I had three deployments flying over Iraq enforcing sanctions in the southern no-fly zone between the wars. Each time we went the political situation was a little different. During my first trip up there 1994, we mostly flew two-ship defensive counter-air missions, designed to protect Kuwaiti and the southern Iraqi Shia provinces from air attack by a vengeful Saddamite air force. It was pretty peaceful for the most part, and in fact we used to recce SAM sites by doing target acquisition missions in the threat envelope, vying to see who could bring back the best FLIR video. Crazy when I think about it now, but we’d won the war, hadn’t we?
We didn’t know any better.
By the time of my last flying deployment in 1998-99, the focus had changed and each of our “box” hops was like a mini-strike, complete with tanking plans, SEAD and USAF coordination. Tensions escalated in December of ’98 – we got to the Gulf just after Saddam had gone through one of his UN inspector-ejecting spasms, and in time to join a previously stationed east coast carrier that had been launching air strikes the previous four days in support of President Clinton’s Operation DESERT FOX. We launched one strike of our own – I wasn’t on that strike, I was setting up to lead our ship’s second strike in country – when the word came down that we’d accomplished whatever it was we were supposed to have been accomplishing and that it was time to stand down.
When we had first gotten there, the airspace had been fairly unrestricted – there was one long-range SAM site in Najaf, and another, shorter range one in Basra I believe, but after that it was clear sailing almost all the way up to Bagdhad, or at least as far as the 32nd parallel.
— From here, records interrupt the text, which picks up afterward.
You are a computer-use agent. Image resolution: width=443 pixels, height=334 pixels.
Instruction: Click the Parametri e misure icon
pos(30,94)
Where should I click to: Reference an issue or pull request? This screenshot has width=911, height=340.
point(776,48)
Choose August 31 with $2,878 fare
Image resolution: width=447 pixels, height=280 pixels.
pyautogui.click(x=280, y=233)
But during our 30-day, self-imposed stand-down – ostensibly to show our sensitivity by observing Ramadan – Saddam threw every surface-to-air missile system he could scrape together into our airspace.
What had been relatively permissive environment was now a damned tight bit of maneuver space, into which a lot of high speed aluminum was routinely packed, most of it going in different and non-complimentary directions.
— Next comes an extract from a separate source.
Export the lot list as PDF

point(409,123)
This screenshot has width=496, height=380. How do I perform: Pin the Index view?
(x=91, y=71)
And as if all those machines weren’t a sufficient threat to each other, when Ramadan ended and we started flying in the Box again, Saddam started shooting at us – anti-aircraft artillery, mostly, since we were smart enough to stay out of the missile engagement zones and the SAM operators were (mostly) smart enough not to shine their radars at us when we were out of range. Churchill said that there is nothing quite so exhilarating as being shot at and missed, which is true at first, but after a while it can also get nettlesome.
The odds of getting hit by undirected AAA at the altitudes we operated at were pretty small – and undirected AAA was the main threat, as anyone shining a fire control radar on an arty tube was begging for a self-defense anti-radiation missile to be shoved down his throat – but while small, the odds were non-zero. On top of the ever present risk of clacking into one another, we used to also fret about getting hit by a “golden BB.” After all, you put enough trash in the air, and eventually someone’s going to run into it, which, if it hits you someplace vital then you’ll have to ditch the jet and go for a walk.
In very likely the same neighborhood where someone was just shooting at you. Which sucks.
Speaking of suck, there are few experiences to match, for sheer density of compacted suckage, SERE school. “Survival, evasion, resistance and escape.” Even though our instructors were Americans, and military servicemen who at their heart wanted to make sure that we all got through it OK, it was still pretty much the Worst Thing Ever. The lesson I most of all took away from that was, “Don’t get captured. Ever.”
People carried different things on their trips into “the Box.” On top of all the usual survival gear, I carried a lot of extra water, a blood chit, morphine ampules (it may be true as the Marines say that “pain is weakness leaving the body,” but it’s also true that it’s easier to run south on broken ankles if you’ve got morphine in your system), a 9mm pistol (although I would have much preferred a .45, they weren’t issuing them) and two mags of ammo, 16 rounds in all.
I was suiting up one day and noticed that one of my wingmen – a junior guy whom I respected, and a real knife-in-the-teeth warrior in an airplane – wasn’t carrying a pistol. I asked him why. Turned out that one of the guys he’d known who got bagged by a SAM during the ’91 scrape was quickly surrounded by Republican Guards before he’d even had a chance clear his parachute, much less clear leather. The agitated Iraqis – and I reckon you’d be agitated too, if someone had been bombing the hell out of you pretty much non-stop for five weeks – yanked his pistol out of its holster and shoved it in his mouth, which if you’ve ever hefted and smelt a pistol is a pretty vivid image even before you paint the angry Iraqi soldier into the background. That was enough for my man.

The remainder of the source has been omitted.